British pianist and educator

Maria Epstein Levinskaya (born circa 1885 – 6 August, 1960), often known as Madame Levinskaya, was a Russian pianist, a pupil of Vasily Safonov at the Moscow Conservatory. But she also worked with many other teachers - 19 in all, including Leopold Godowsky in Berlin, Isidor Philipp in Paris and Tobias Matthay in London - "some celebrated, others obscure, from whom I tried to glean a ray of light". She made her debut as a pianist in Cologne in 1913, appeared in England as a soloist under Henry Wood, Dan Godfrey and others, and set up her own piano school in London in 1925.

In 1919 Levinskaya was charged with stealing a cloak worth £8 18s 6d from the Marshall & Snelgrove department store in Vere Street, but was later acquitted.

==Socialite and teacher==
From the early 1920s until the late 1930s Levinskaya enjoyed a very high profile, both musically and socially. She taught piano, performed recitals and gave educational lectures from her studios at No. 50 and later No. 2 Leinster Gardens, London W2. These musical "at homes" soon became famous.

The Welsh novelist Bernice Rubens used her as the model for Madame Sousatzka in the 1962 novel (and subsequent film) of the same name. The book was based on the experiences of her brother Harold Rubens, a child prodigy pianist who began lessons with Levinskaya from the age of seven (in 1925) and became her star pupil. The English composer pianist Constance Warren was also a pupil.

==The Levinskaya System==
With Arthur Rubinstein and Vasily Safonov she helped establish the Russian school of piano playing, emphasising arm weight alongside older finger techniques. She published the Levinskaya System of Piano Technique and Tone Colour in 1930. According to Robert Palmieri the Levinskaya System incorporated the weight relaxation principles first put forth by Rudolf Maria Breithaupt. She followed scientific and physiological research, and came up with a method of eliminating musician's cramp.
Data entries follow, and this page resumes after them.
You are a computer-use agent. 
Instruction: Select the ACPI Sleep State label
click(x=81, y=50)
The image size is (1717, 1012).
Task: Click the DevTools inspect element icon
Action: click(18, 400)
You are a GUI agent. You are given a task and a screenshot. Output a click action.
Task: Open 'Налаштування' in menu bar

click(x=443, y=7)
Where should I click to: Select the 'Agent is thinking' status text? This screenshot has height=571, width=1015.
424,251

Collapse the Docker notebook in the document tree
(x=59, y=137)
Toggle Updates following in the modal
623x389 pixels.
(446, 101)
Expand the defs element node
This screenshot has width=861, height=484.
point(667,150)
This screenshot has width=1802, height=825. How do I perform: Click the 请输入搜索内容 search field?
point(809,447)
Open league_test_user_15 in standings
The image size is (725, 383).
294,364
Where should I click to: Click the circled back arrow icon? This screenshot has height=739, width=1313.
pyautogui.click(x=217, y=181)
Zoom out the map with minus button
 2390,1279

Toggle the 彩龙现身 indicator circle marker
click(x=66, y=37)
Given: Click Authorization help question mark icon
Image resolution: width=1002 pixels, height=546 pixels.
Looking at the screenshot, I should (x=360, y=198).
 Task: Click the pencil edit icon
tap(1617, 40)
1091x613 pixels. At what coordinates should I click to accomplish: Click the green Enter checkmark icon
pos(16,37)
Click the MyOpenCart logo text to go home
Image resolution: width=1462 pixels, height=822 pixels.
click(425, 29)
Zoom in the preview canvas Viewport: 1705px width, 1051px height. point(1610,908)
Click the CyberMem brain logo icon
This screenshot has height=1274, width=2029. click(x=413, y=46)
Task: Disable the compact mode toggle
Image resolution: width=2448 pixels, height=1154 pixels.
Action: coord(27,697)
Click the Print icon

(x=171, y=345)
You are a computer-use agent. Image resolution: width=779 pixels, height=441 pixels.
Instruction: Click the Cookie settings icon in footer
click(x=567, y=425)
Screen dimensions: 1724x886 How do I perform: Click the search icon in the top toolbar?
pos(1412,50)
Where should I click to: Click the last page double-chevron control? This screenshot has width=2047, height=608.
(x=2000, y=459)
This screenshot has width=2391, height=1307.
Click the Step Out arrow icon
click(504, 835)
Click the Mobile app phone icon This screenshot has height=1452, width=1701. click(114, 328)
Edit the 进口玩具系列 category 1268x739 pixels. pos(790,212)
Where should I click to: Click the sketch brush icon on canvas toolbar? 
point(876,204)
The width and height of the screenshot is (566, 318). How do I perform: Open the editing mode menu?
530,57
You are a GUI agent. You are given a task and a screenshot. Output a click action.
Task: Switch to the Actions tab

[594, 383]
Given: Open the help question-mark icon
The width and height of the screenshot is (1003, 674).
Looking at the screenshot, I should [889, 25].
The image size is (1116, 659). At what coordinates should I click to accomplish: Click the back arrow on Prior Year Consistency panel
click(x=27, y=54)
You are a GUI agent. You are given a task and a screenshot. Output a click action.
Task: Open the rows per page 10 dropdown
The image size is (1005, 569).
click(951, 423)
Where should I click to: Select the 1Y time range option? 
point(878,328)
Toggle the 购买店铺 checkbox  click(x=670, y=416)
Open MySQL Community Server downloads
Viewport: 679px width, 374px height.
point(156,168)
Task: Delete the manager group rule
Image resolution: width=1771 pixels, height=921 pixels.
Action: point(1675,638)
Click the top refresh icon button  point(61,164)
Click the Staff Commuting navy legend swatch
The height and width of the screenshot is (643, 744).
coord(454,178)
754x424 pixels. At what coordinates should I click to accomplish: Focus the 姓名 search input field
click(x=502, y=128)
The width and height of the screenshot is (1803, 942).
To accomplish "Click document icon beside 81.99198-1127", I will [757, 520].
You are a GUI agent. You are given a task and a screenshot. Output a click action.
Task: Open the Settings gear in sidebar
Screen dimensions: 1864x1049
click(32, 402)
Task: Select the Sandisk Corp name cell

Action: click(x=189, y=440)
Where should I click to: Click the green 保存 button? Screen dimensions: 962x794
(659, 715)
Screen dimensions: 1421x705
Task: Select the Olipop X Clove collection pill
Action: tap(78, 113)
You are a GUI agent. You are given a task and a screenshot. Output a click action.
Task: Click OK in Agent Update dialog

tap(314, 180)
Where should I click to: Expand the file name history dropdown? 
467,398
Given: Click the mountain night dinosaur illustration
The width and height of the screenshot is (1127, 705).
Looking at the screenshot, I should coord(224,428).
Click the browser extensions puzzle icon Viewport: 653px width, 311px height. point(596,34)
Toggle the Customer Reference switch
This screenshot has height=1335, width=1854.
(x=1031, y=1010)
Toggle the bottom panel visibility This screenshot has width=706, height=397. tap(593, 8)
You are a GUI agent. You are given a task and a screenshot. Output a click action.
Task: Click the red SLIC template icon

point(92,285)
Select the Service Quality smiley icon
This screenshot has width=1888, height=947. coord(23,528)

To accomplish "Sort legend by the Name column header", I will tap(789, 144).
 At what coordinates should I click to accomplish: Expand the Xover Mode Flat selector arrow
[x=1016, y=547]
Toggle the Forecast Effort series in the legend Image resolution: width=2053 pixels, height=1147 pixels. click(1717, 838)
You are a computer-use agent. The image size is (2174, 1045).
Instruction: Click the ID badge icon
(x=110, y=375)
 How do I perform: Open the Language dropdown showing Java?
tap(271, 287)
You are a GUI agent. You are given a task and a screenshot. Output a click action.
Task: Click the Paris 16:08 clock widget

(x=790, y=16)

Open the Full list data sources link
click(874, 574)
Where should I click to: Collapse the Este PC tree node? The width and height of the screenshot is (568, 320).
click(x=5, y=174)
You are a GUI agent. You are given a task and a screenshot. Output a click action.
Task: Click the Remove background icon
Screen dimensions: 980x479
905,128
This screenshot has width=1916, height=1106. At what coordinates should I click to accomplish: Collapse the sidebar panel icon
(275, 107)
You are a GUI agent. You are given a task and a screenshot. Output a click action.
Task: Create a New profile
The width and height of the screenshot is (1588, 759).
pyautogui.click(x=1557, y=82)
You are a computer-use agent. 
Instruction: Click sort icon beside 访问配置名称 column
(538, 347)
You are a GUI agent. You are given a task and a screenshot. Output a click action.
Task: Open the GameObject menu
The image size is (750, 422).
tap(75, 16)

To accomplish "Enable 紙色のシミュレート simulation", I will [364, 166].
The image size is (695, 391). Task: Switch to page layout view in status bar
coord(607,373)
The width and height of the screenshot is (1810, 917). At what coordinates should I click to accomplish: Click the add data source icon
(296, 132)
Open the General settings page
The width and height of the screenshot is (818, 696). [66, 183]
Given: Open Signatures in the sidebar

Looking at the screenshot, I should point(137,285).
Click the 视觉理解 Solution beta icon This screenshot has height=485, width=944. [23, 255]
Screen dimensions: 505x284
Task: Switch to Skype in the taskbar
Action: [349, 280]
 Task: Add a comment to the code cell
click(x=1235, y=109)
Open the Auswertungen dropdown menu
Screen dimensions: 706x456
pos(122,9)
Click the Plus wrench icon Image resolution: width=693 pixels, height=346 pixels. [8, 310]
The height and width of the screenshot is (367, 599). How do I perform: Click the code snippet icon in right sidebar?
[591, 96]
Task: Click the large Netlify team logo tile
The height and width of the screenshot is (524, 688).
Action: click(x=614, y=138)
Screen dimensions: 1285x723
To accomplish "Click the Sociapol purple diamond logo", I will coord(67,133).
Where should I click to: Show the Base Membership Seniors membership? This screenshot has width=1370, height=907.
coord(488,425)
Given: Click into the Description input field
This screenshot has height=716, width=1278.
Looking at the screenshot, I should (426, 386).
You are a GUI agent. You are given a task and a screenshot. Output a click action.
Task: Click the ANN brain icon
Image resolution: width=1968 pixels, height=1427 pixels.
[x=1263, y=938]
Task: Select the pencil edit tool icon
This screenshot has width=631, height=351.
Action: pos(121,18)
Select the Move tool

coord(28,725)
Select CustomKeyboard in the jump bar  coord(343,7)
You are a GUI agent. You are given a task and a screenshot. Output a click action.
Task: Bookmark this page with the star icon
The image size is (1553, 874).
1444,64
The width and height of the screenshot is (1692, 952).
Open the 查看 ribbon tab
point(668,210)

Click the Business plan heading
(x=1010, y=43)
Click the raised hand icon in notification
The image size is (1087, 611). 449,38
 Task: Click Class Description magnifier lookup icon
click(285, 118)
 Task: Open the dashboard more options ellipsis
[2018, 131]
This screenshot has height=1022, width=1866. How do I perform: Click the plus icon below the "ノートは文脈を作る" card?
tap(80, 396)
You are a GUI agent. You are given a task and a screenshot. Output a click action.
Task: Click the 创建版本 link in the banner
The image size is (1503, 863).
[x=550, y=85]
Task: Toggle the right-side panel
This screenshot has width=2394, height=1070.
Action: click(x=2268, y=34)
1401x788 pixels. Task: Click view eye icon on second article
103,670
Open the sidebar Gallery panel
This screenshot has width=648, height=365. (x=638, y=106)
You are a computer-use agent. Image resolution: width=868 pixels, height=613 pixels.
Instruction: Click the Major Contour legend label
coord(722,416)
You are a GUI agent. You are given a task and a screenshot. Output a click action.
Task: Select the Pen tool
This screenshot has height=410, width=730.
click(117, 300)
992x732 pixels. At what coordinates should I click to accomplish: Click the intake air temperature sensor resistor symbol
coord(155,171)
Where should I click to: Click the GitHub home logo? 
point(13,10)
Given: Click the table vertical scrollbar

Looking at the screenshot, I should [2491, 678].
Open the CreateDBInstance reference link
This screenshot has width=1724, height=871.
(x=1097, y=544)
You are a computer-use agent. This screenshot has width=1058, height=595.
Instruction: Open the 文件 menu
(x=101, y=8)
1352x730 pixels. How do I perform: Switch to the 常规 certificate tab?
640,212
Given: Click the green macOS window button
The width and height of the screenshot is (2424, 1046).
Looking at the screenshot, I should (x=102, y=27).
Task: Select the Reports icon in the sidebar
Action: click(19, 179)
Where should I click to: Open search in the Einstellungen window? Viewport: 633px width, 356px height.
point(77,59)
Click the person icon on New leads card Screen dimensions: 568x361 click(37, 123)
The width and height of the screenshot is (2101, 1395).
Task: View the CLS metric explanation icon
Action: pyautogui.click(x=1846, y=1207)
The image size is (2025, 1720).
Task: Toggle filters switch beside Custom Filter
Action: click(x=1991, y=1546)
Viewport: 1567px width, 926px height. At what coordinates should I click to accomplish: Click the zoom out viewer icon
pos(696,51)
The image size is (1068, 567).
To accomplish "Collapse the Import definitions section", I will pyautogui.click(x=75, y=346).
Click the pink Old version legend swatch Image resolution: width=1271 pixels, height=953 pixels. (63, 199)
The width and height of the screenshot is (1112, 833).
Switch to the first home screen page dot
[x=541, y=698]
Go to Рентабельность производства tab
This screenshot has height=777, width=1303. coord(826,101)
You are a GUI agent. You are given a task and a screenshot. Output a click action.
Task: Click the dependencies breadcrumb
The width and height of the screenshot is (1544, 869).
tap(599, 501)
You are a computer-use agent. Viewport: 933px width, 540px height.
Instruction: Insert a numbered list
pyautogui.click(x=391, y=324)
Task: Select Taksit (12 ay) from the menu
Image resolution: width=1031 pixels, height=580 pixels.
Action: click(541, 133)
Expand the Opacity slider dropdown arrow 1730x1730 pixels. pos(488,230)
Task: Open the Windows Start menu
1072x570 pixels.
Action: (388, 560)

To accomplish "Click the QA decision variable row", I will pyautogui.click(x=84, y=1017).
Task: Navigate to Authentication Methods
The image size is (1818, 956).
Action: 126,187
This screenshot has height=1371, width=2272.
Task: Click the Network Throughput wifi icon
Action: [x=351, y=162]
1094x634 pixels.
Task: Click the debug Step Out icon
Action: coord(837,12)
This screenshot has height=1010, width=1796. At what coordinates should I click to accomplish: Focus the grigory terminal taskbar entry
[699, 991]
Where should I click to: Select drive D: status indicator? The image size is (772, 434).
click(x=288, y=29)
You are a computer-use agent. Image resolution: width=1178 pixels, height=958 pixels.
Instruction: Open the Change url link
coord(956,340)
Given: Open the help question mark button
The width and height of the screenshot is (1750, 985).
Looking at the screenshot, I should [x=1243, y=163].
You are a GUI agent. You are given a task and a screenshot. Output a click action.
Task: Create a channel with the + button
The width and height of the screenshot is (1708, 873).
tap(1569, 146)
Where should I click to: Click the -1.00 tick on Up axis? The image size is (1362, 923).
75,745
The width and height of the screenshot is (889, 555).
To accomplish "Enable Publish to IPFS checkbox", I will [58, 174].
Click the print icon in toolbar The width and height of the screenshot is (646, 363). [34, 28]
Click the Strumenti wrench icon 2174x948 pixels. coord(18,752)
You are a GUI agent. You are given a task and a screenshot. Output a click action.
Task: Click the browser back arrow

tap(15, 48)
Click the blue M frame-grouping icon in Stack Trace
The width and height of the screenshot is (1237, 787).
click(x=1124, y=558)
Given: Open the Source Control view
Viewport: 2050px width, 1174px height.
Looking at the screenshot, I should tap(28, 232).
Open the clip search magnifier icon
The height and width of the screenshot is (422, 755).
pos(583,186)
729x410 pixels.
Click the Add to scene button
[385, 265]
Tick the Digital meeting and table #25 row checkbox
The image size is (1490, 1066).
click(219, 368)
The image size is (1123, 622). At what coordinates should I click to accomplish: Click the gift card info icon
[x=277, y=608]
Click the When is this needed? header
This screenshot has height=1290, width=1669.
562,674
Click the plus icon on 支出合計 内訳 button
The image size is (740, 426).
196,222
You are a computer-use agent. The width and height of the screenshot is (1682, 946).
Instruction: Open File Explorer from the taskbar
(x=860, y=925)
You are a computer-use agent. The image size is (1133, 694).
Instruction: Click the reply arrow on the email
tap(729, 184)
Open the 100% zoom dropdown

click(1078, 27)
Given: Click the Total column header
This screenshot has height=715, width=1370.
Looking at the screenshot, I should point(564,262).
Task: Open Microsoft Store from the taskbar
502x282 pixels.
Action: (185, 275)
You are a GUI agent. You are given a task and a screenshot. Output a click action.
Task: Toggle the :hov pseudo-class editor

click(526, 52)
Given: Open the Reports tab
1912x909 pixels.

==Marriage and later life==
She married George Antonoff, a Russian doctor of science from Manchester University, at the Paddington Registry Office on 20 December, 1935. In May 1939 she moved to America with her husband, who became a chemist at Fordham University, New York, from where he corresponded with Albert Einstein. Levinskaya and her husband are said to have embraced Islam. She died in New York in August 1960.